:: What you will do ::
Once the line containing "Click the Advanced Billing logo icon" is reached in the listing below, reproduce it and all later lines through the final one exactly, but omit any pictures.

- Opening Delimiter -

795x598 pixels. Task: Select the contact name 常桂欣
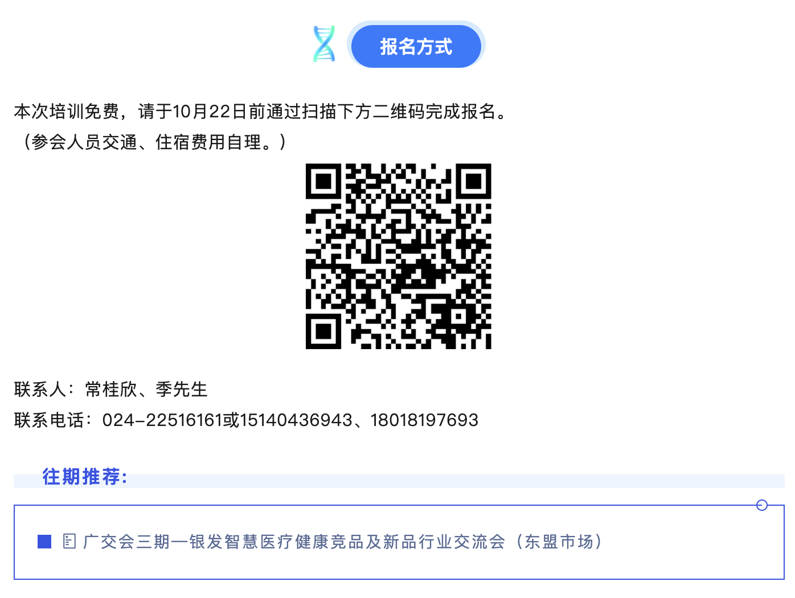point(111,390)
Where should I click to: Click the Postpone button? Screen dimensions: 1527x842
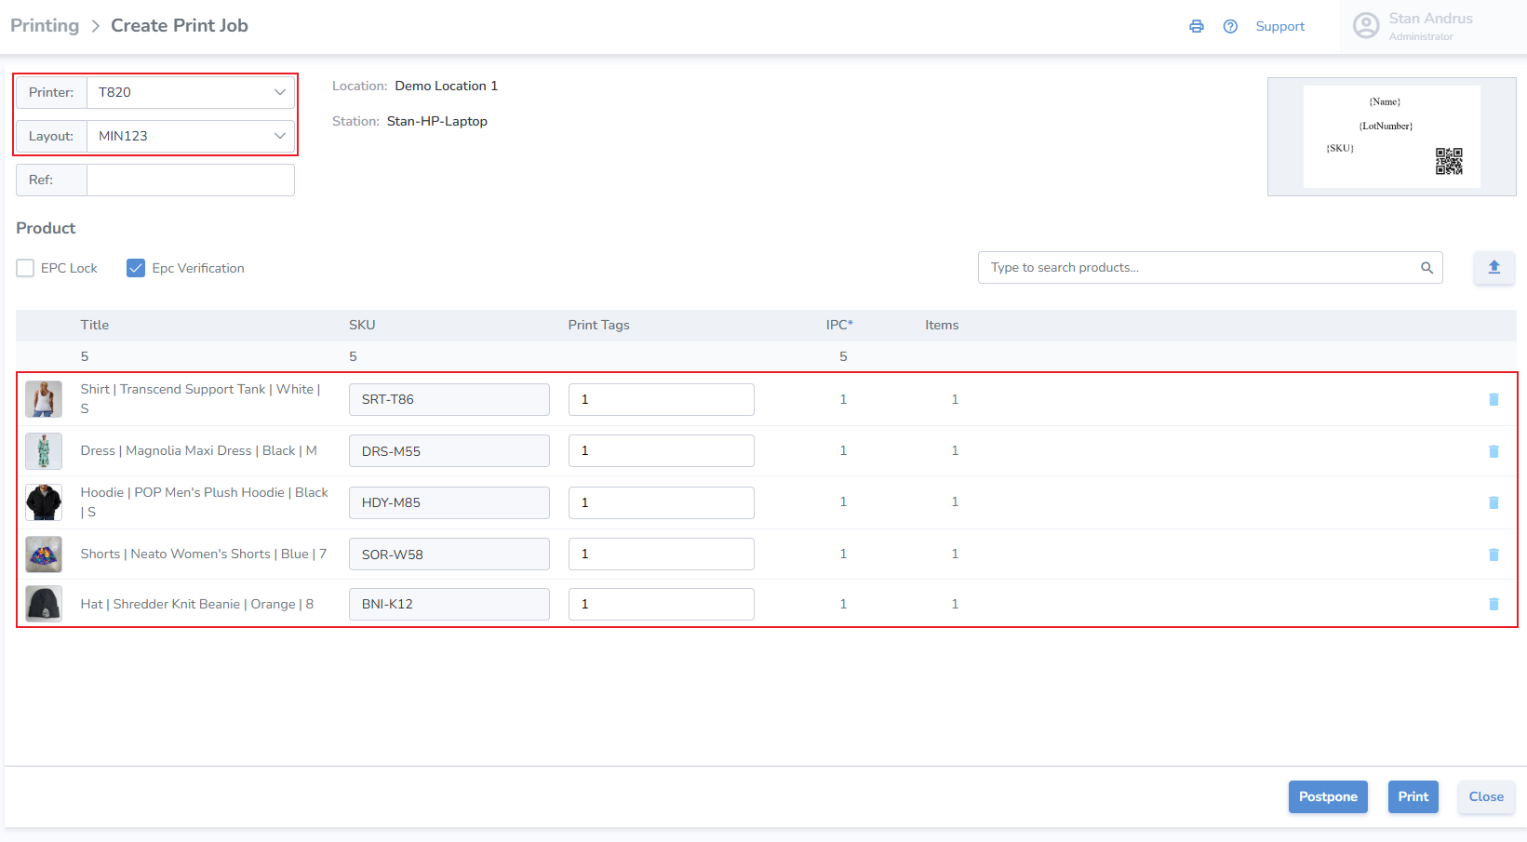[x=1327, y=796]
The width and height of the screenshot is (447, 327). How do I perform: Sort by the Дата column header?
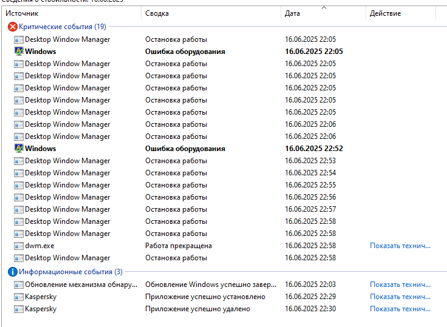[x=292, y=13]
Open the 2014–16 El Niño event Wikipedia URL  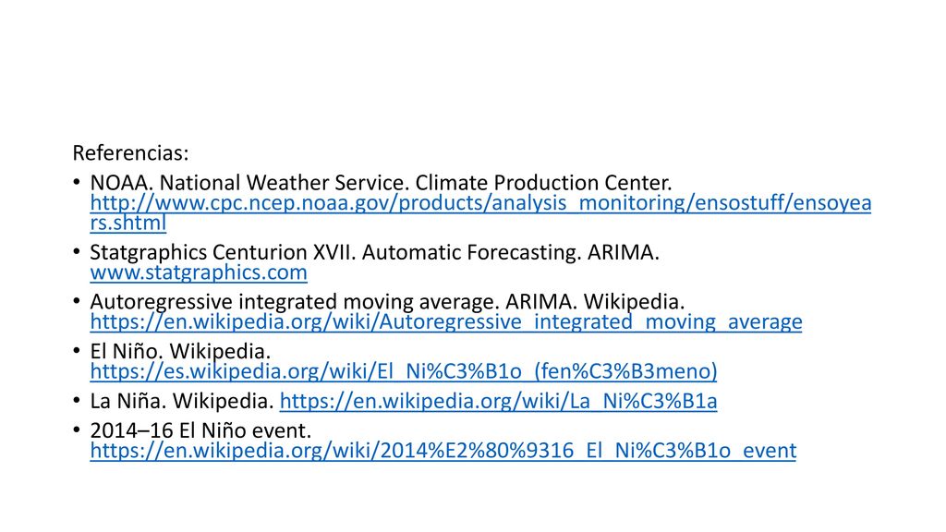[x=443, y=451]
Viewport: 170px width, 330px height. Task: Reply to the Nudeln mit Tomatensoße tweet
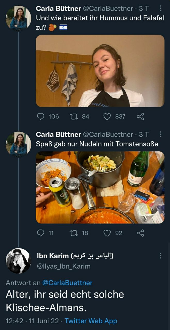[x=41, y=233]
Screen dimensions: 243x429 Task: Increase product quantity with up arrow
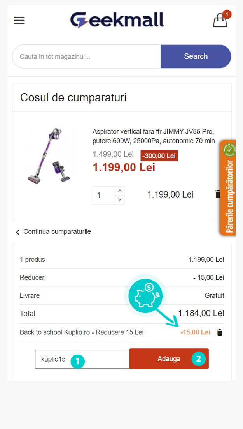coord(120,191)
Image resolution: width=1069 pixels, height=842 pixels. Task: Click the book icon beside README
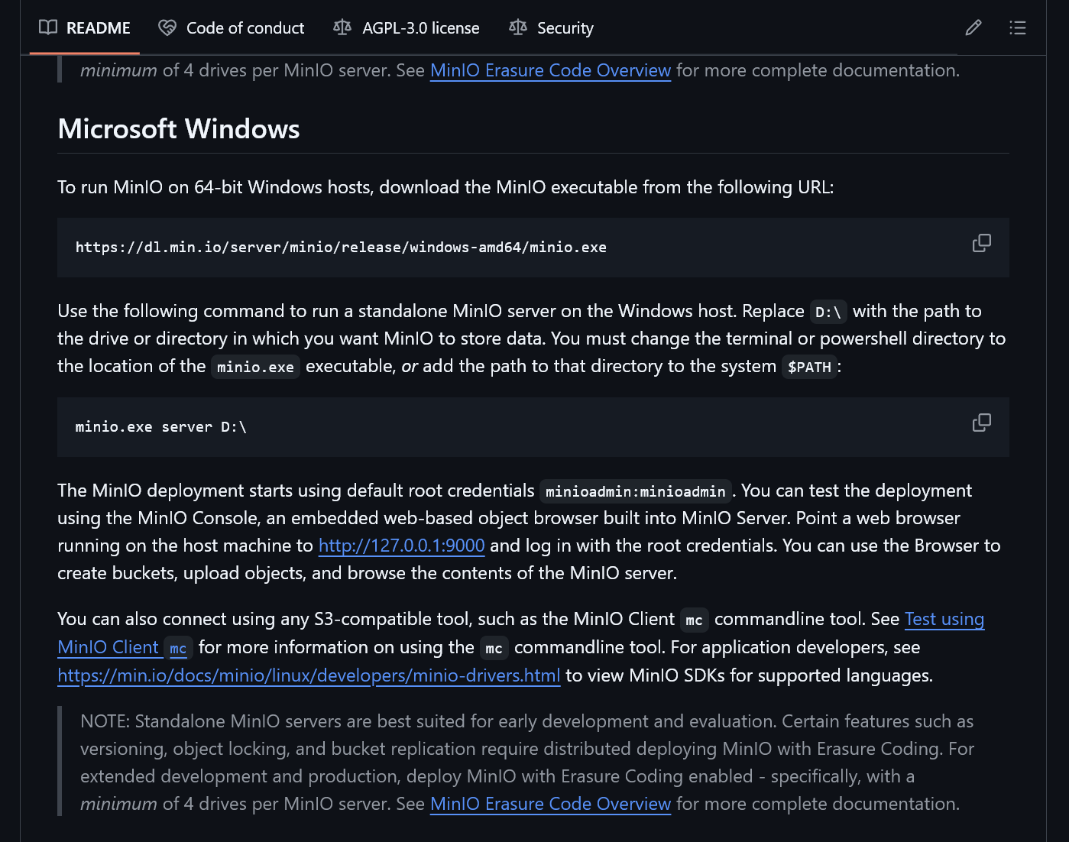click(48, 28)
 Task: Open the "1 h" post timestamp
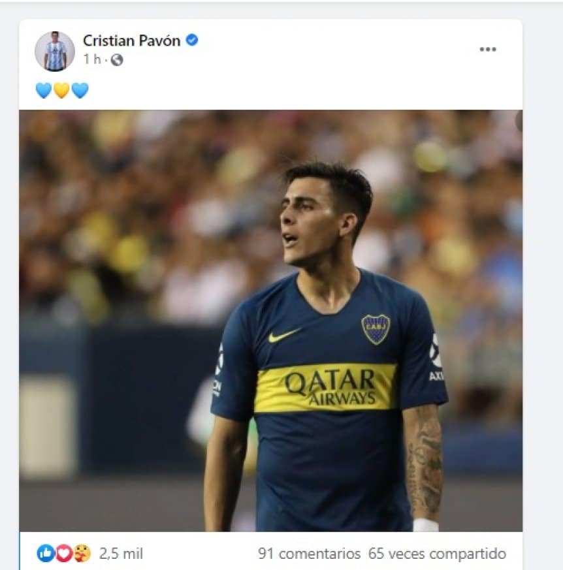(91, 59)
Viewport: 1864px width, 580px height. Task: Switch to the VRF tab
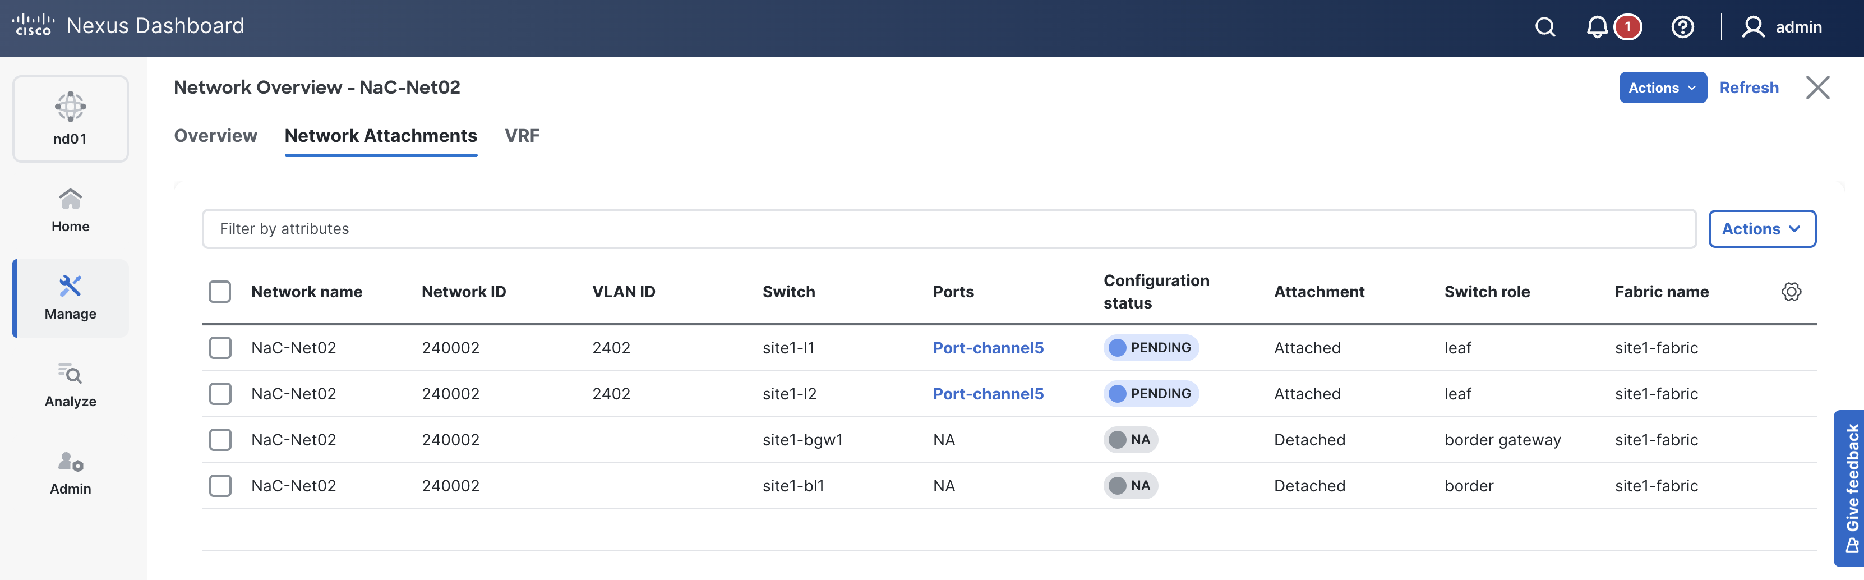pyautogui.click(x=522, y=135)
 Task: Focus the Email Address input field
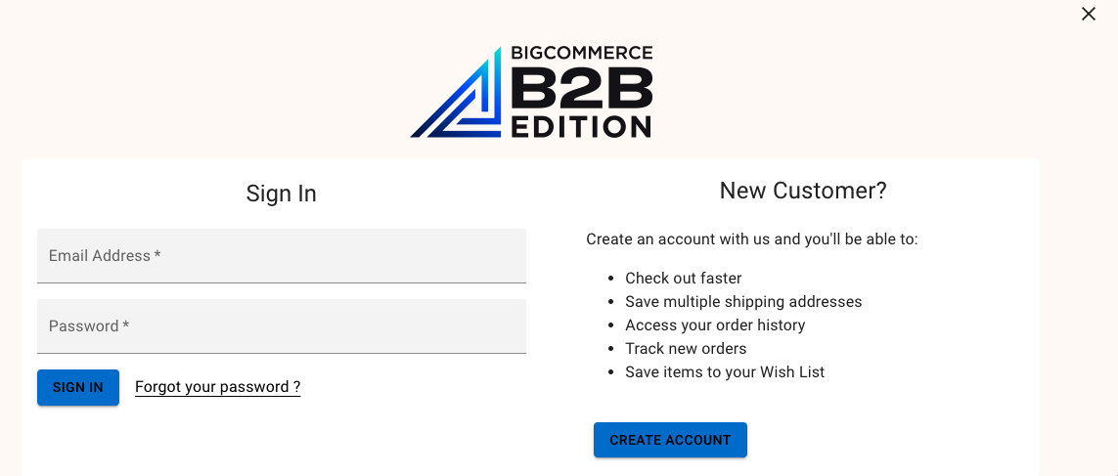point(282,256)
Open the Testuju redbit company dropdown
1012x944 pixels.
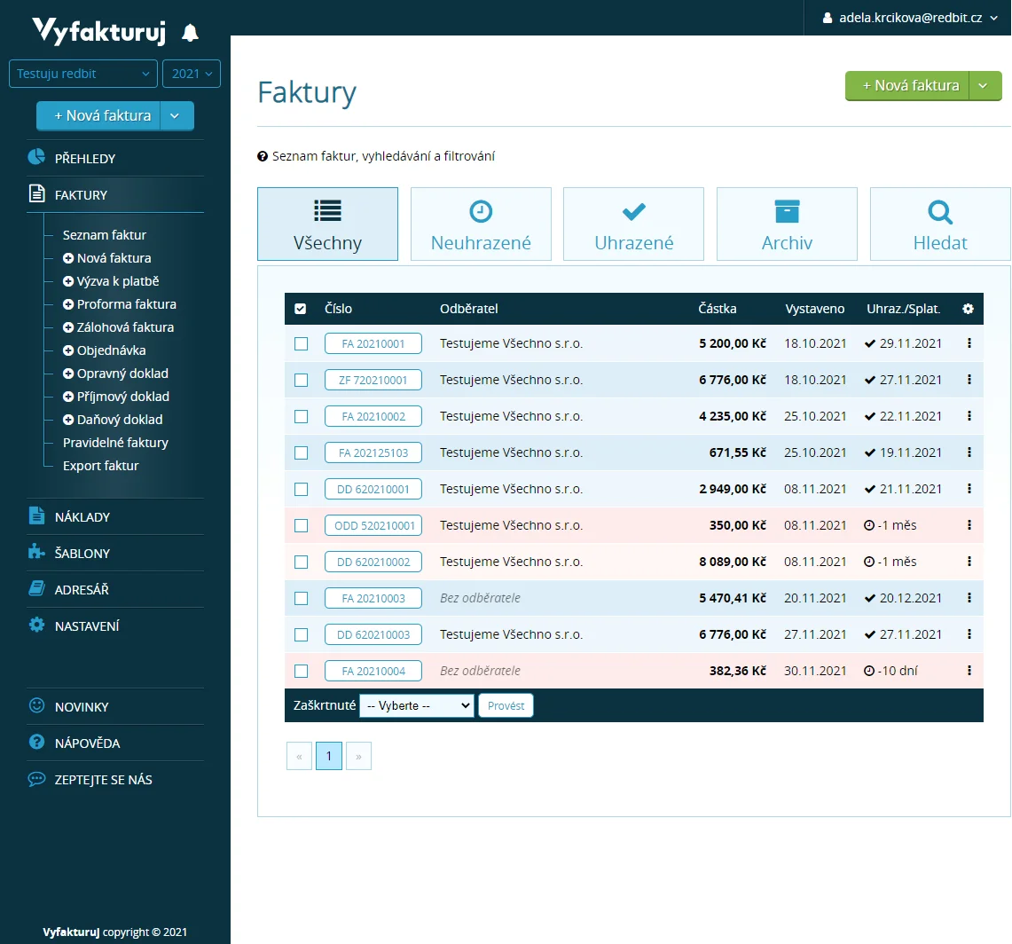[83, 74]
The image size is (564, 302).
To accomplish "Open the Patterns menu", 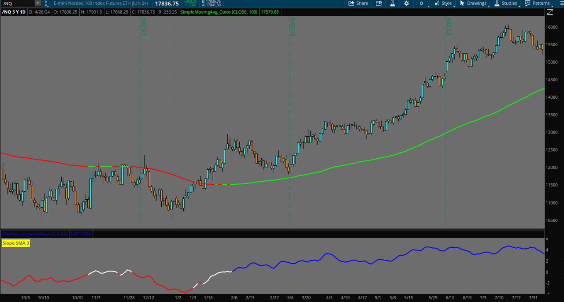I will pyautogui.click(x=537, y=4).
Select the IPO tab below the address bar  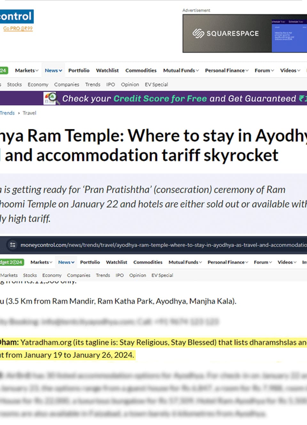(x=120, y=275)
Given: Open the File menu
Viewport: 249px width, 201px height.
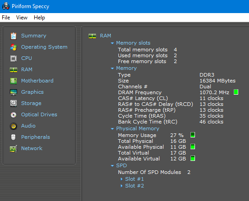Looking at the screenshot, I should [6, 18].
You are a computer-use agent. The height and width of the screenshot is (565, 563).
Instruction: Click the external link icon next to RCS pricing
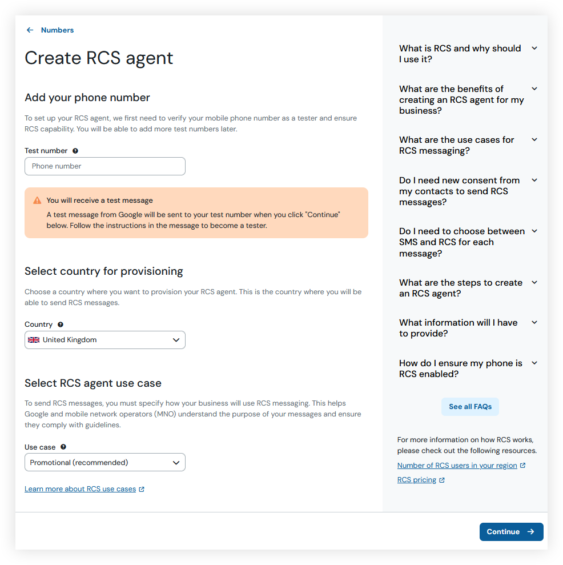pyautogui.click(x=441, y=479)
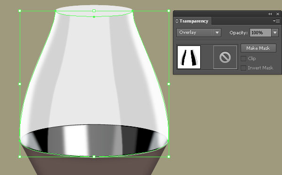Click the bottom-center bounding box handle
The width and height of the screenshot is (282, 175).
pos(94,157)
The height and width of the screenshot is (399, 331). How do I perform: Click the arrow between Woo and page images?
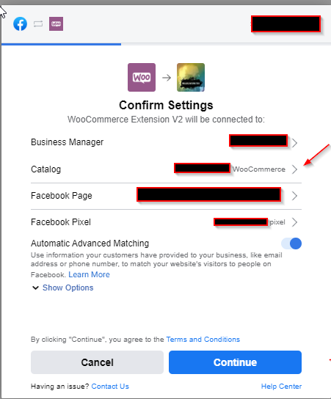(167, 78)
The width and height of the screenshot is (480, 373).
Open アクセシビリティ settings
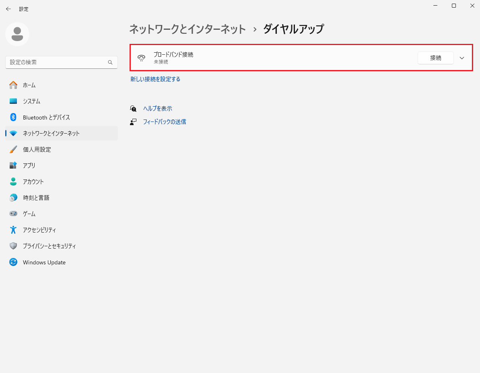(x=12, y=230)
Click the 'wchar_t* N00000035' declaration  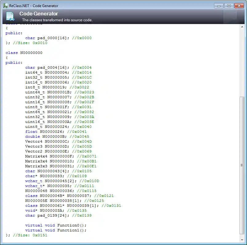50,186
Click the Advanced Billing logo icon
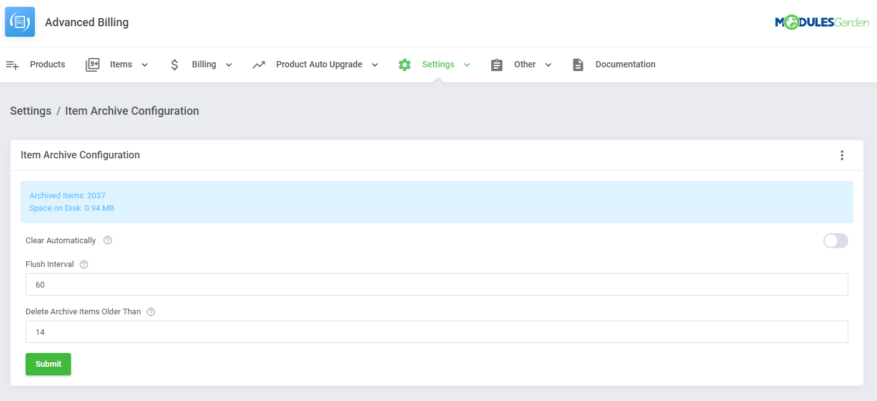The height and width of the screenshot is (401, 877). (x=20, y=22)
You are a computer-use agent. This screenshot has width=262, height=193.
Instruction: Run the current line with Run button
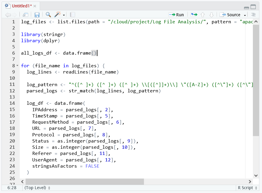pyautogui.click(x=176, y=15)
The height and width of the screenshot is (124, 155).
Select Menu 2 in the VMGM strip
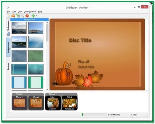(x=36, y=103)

- Closing Delimiter -

:: Answer for this exercise ::
Click the Advanced Billing logo icon
The height and width of the screenshot is (401, 877). (x=20, y=22)
You are a computer-use agent. This screenshot has width=262, height=193.
Instruction: Run the current line with Run button
pyautogui.click(x=176, y=15)
The height and width of the screenshot is (124, 155).
Select Menu 2 in the VMGM strip
(x=36, y=103)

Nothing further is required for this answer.